In Gristle, each contributor handles a brief chapter with a one word title focusing on a single negative aspect of factory farming's effect on people, animals, and the world -- an issue to house arguments supported, in turn, by facts. It's a tidy assemblage of frill-free prose and grim, gray-scale visual aids. There's a uniformity to the writing and presentation uncommon to a collection of such far-flung perspectives, but the diversity nips any argument that Moby's cast of contributors are all cut from the same animal rights activist cloth.
There's Brendan Brazier, Canadian Ironman triathlon competitor, weighing in on health. asserting that, "leaving farm animals out of your diet is a simple decision with life-long benefits." Whole Foods honcho and dedicated libertarian John Mackey talks taxes, revealing that Americans currently spend 8% of their incomes on food, whereas, one hundred years ago, they spent over five times as much -- a change brought about, in part, by government subsidies that distort markets "tremendously." Christine Chavez and Julie Chavez Rodriguez, human rights activists and granddaughters of Cesar Chavez, write about the abysmal working conditions in factory farms. Paul and Phyllis Willis, the manager of Niman Ranch Pork Company and a community activist respectively, discuss how factory farms tear up communities: In just two decades, Iowa has seen an 84% decrease in the number of farms raising pigs, yet almost five times as many pigs. That means bigger farms, and less farmers. Lauren Bush, C.E.O. and co-founder of FEED as well as the niece of George W., focuses on the environment, and Diet for a Small Planet author Frances Moore Lappe and her daughter Anne address global warming, offering up a specific morsel I actually remember stewing over in my youth: 16 pounds of grain and soy are required to raise one pound of steak.
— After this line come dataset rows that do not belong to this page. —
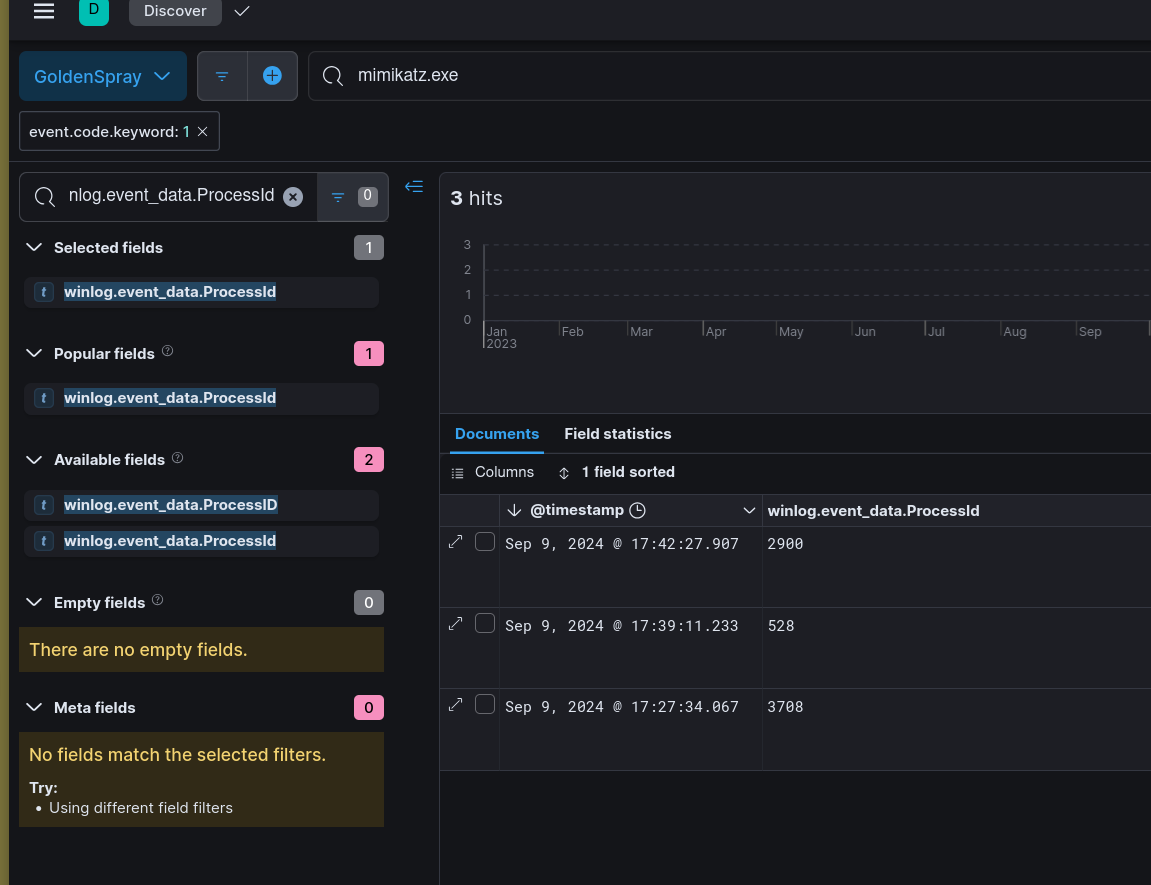Viewport: 1151px width, 885px height.
Task: Click the mimikatz.exe query search field
Action: [x=700, y=76]
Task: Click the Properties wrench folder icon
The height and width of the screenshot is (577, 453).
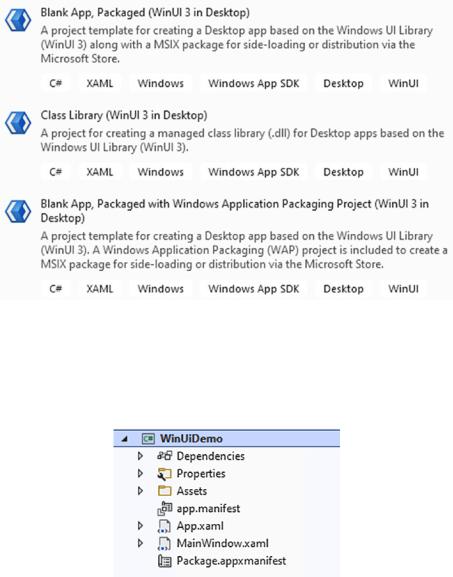Action: pos(164,474)
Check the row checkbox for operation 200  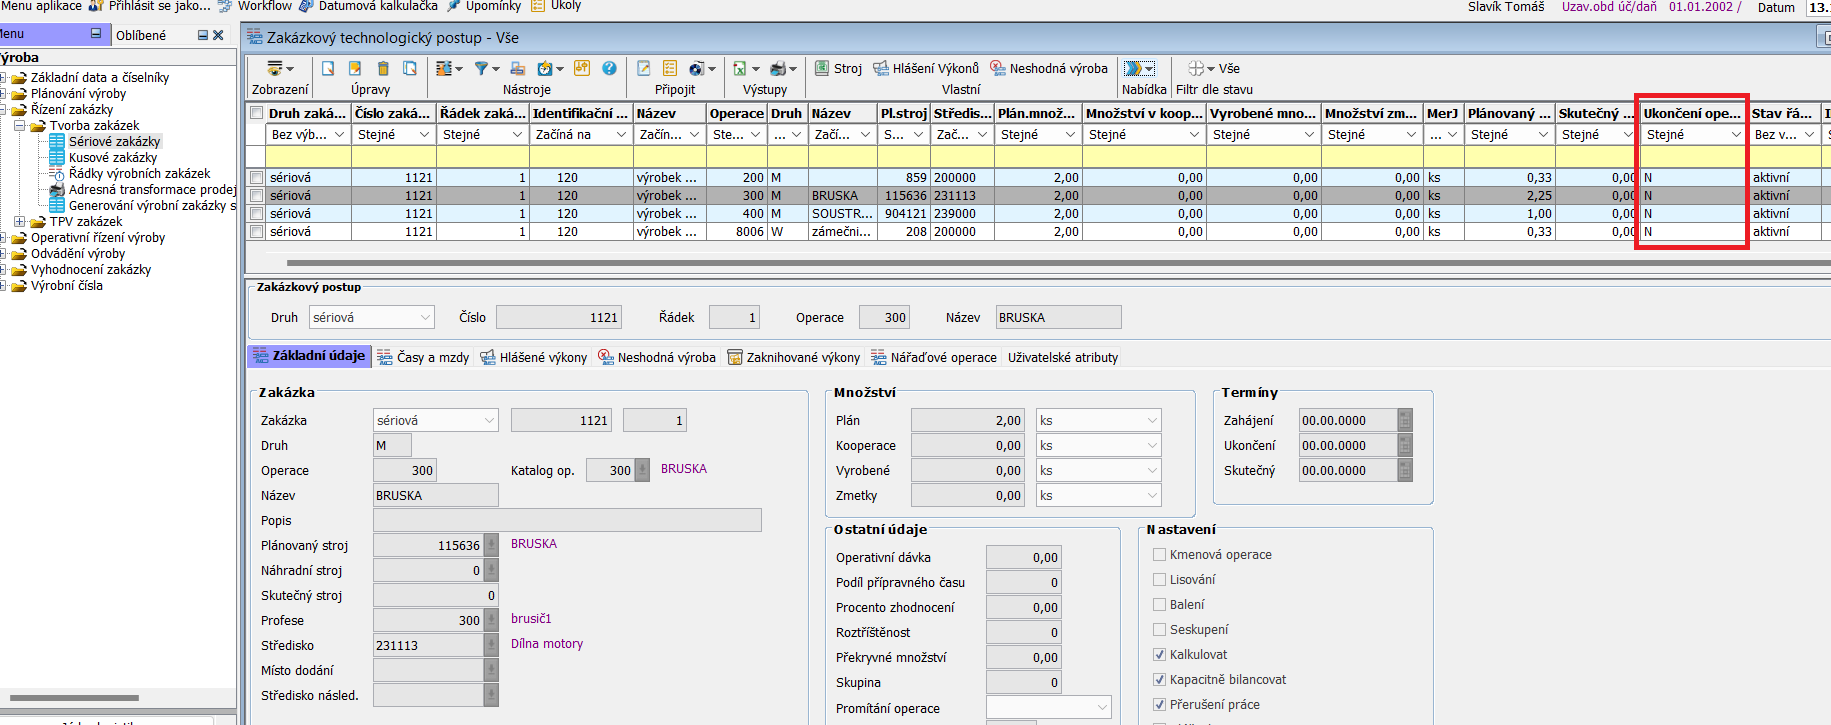257,177
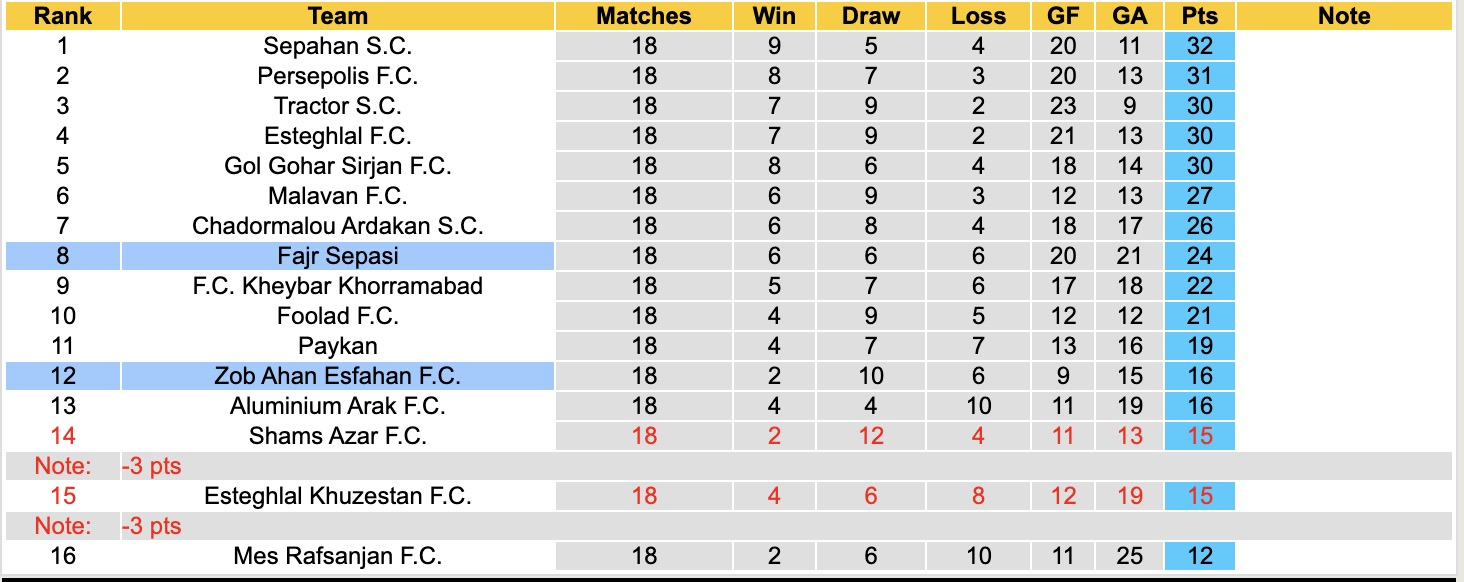This screenshot has width=1464, height=582.
Task: Select the Matches column header
Action: coord(643,16)
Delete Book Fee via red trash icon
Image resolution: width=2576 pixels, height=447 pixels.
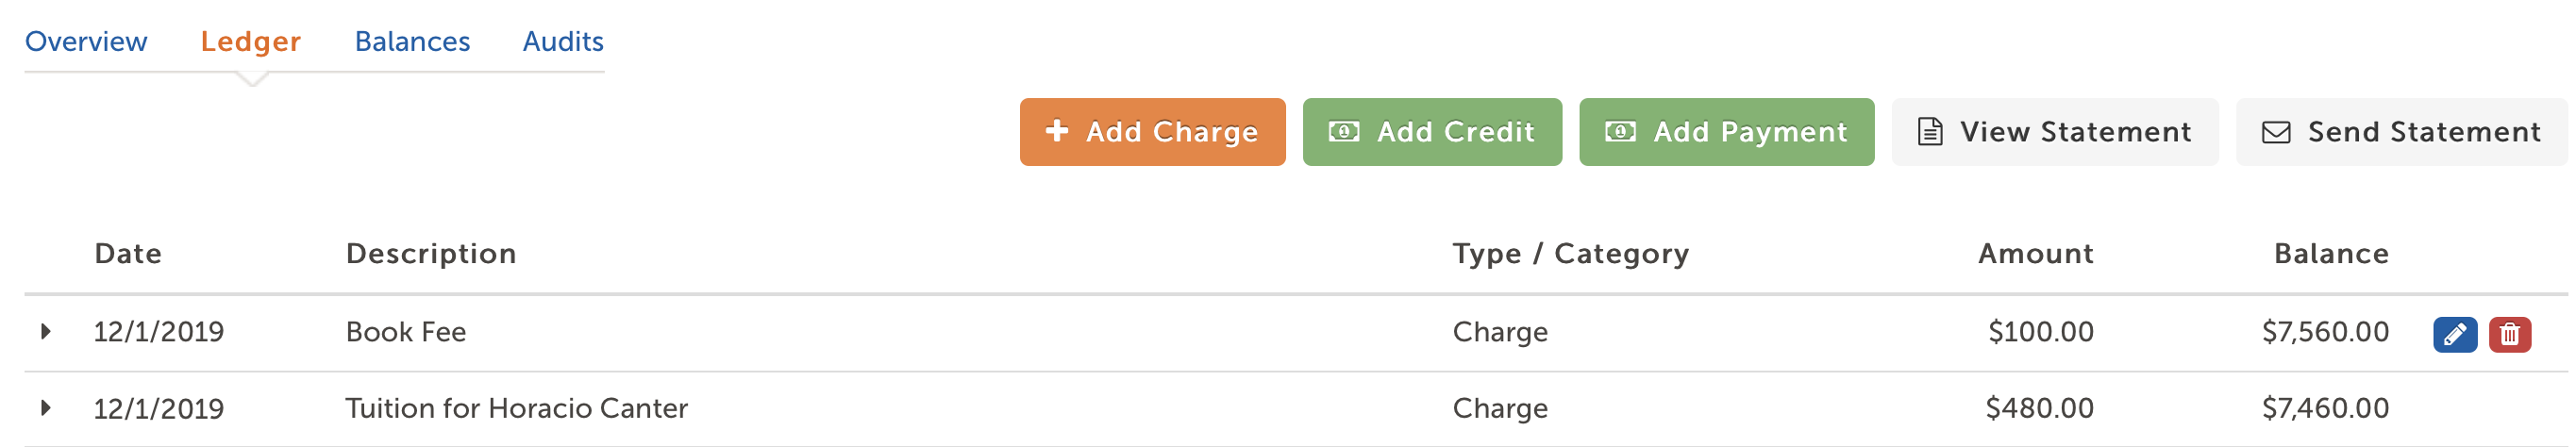click(x=2510, y=335)
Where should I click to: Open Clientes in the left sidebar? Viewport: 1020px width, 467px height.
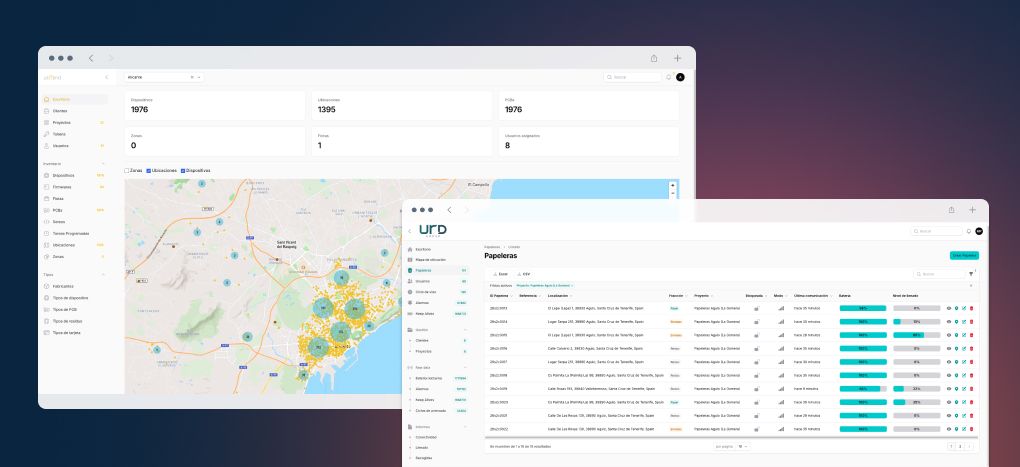coord(60,111)

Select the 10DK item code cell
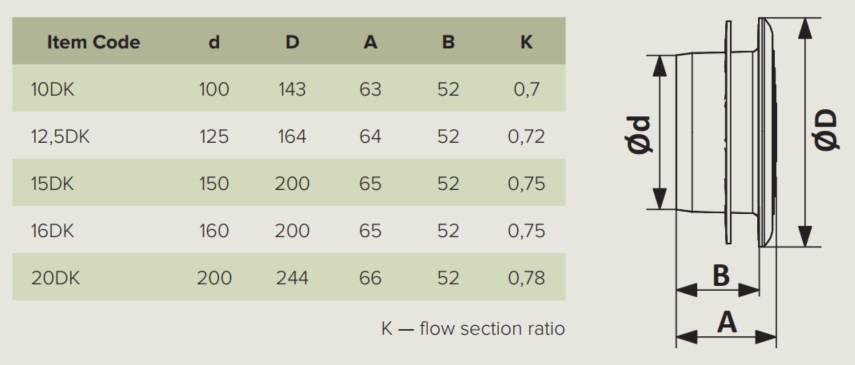52,89
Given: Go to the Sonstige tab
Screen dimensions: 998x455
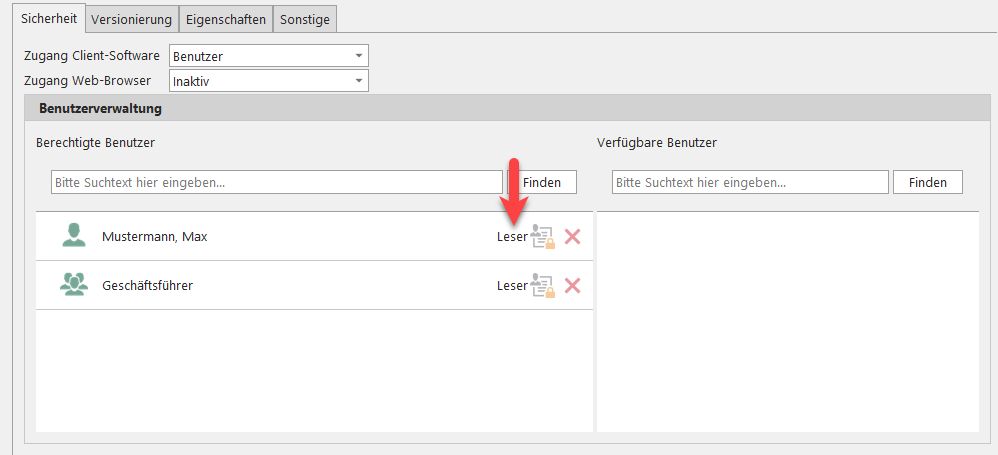Looking at the screenshot, I should pyautogui.click(x=306, y=19).
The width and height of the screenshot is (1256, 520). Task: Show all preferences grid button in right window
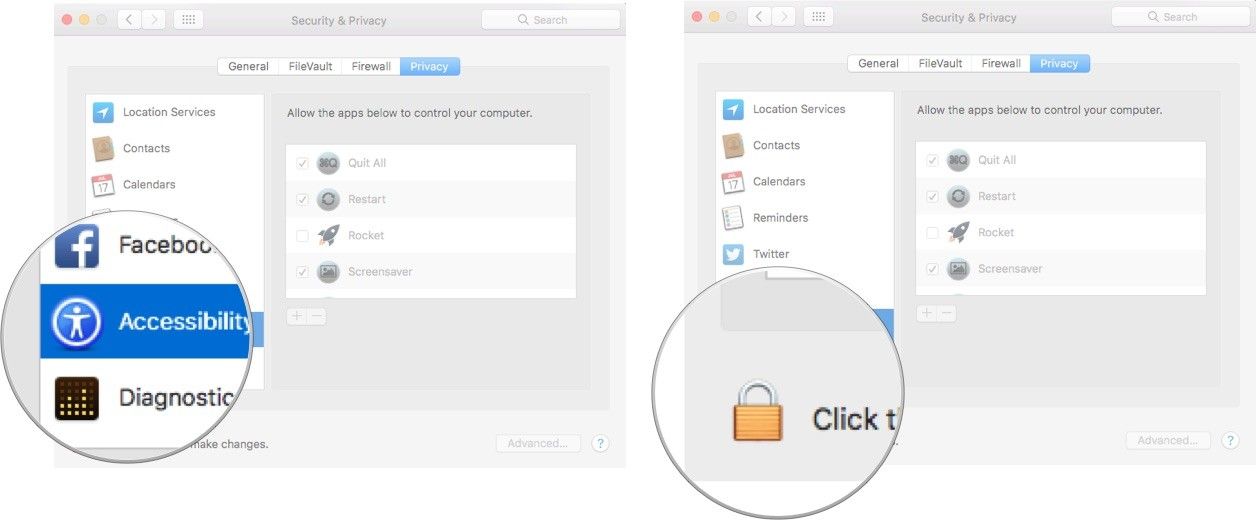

I have written before about my own experiment with vegetarianism. I never ate much meat as a kid, largely because my parents didn't. I stopped altogether when I was 13, in 1993. I tasted fish again in 2001, and poultry a few years later. Before long, I was a full-bore bone-gnawing omnivore, even more adventurous and meat-centric once I began writing frequently about food for amusement and income. Reading Gristle sent me back to a time I often struggle to remember -- the moment I decided to stop eating meat -- and about halfway through the book, I wondered why I had. There was a time not long ago when I saw the meatless phase of my young life largely as a drawn-out gesture of gentle rebellion against my cultural surroundings, a politicized substitute for dying my hair green. I was only vocal and remotely militant about vegetarianism for a few years, and yet I remained a vegetarian for many more. Did I stick to my diet out of habit? Was I trapped by a desire to maintain consistency? Making sense of the flights of logic generated by my 16-year-old mind always requires major effort, but in this matter, I was probably never so stupid. Meat -- as most of America knows it, and has known it for decades -- might not be murder, but it is a huge unholy mess.